The usage of third-party general-purpose credit cards in the United States has increased dramatically during the last decade. Credit cards have surpassed checks as the most frequently used payment instrument at the point of sale and are the primary payment instrument for Internet transactions. From 1990 to 1999, credit card transactions more than tripled from 4.6 billion to 14.2 billion in the United States. Dollar volume increased from $337 billion to $1,096 billion over the same period.
Although there are thousands of different financial institutions that issue credit cards, they usually participate in one of four major credit card networks operated by American Express, Discover, MasterCard or Visa. The two largest networks—MasterCard and Visa—accounted for over 75 percent of the dollar volume in 1999. American Express and Discover operate their own “proprietary” networks, whereas MasterCard and Visa are credit card associations comprised of member banks.
Recently, some market participants have argued that the lack of competition at the network level may harm consumers and stifle innovations. This article discusses two antitrust cases against the two credit card associations. In a recent antitrust case, the U.S. Department of Justice (DOJ) alleged that MasterCard and Visa through various policies limited competition in the credit card market. The two main issues were: exclusivity—member banks issuing MasterCard and Visa products are not allowed to issue products from other credit card networks—and governance duality—members of one association have significant influence in the other association. In a pending antitrust case, Wal-Mart along with many other small and large retailers alleges that MasterCard and Visa use illegal tying arrangements that require retailers to accept all of their branded payment products. Specifically, merchants are challenging the mandatory acceptance of MasterCard and Visa offline debit cards if they accept the associations’ credit cards.
To better understand credit card antitrust issues, the underlying bilateral relationships in credit card networks are explored to investigate if any participant benefits or is harmed by various incentives existing in today’s marketplace. Recently, the effects of some pricing practices at the network level have been questioned. Some analysts have argued that the common practice of charging one price regardless of the type of payment instrument used distorts the allocation of goods and services in the economy. While there may be substantial competition in the issuer and acquirer markets, some analysts question the setting of interchange fees by the network operators. The interchange fee is the fee that the merchant’s bank pays the cardholder’s bank.
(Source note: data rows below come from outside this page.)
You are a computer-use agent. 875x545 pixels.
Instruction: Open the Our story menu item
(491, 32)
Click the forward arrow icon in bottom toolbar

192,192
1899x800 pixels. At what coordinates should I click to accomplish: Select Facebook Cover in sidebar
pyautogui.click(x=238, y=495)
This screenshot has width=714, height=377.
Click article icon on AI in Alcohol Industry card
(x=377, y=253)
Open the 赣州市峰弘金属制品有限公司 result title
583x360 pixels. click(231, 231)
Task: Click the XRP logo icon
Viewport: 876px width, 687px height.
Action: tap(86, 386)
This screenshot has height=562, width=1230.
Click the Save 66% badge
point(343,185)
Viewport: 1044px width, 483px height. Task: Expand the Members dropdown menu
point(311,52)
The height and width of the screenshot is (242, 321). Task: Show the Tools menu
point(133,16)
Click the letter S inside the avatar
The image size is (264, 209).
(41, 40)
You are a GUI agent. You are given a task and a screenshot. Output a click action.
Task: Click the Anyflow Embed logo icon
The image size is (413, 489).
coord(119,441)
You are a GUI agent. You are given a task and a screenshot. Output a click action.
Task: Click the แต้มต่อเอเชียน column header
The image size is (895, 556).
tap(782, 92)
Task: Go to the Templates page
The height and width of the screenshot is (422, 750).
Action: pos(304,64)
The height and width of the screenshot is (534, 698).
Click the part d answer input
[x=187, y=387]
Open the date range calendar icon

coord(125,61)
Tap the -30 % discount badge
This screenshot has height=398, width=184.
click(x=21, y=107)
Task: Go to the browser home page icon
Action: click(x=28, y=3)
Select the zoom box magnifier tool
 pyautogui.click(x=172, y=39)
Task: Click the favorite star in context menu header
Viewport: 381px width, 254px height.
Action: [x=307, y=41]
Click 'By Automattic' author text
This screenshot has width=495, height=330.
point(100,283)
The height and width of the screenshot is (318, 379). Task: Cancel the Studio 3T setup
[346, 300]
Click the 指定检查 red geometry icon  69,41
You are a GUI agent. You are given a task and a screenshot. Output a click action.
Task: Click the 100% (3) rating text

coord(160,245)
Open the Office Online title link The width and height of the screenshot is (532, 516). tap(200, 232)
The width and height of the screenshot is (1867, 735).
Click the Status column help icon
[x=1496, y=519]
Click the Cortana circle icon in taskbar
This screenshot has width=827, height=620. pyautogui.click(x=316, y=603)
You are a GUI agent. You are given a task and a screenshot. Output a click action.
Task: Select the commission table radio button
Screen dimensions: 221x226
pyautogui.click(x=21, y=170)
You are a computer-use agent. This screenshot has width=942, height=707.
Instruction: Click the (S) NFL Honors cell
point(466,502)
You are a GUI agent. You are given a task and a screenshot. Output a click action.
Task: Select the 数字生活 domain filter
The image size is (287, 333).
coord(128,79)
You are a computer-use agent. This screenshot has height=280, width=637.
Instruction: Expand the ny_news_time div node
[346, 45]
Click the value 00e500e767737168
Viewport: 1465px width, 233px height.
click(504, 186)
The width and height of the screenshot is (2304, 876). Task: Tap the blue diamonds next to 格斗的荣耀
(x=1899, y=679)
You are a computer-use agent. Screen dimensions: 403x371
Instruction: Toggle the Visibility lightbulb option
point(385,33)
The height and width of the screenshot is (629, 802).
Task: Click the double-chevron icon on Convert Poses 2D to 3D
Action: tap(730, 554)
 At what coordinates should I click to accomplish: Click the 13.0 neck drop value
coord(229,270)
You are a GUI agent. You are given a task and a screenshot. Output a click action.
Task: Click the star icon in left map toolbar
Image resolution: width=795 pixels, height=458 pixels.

Whether the credit card market is competitive or whether certain participants are able to earn high rents is debatable. However, technological improvements in payment technologies may reduce transactions costs for all participants. Specifically, when online debit cards are used, the time lag between when a payment is made and when it is converted into good funds has essentially been eliminated. If credit card customers do not require an extension of credit when they make purchases, their use of the less expensive and less risky online debit cards may improve overall welfare. However, incentives in today’s marketplace may lead consumers to use more expensive alternatives when less expensive ones exist.
This article provides an in-depth analysis of the underlying incentives in credit card networks by drawing upon institutional detail, recent academic research, and antitrust challenges. A framework to study credit card networks and payment networks is presented along with suggestions for future research. The rest of the article is structured as follows. First, the set of major bilateral relationships is discussed in credit card markets to understand the underlying incentives for credit card usage. Second, the recent literature on credit card networks is summarized. Third, competition at the network level is discussed in light of the recent antitrust cases. Finally, we conclude.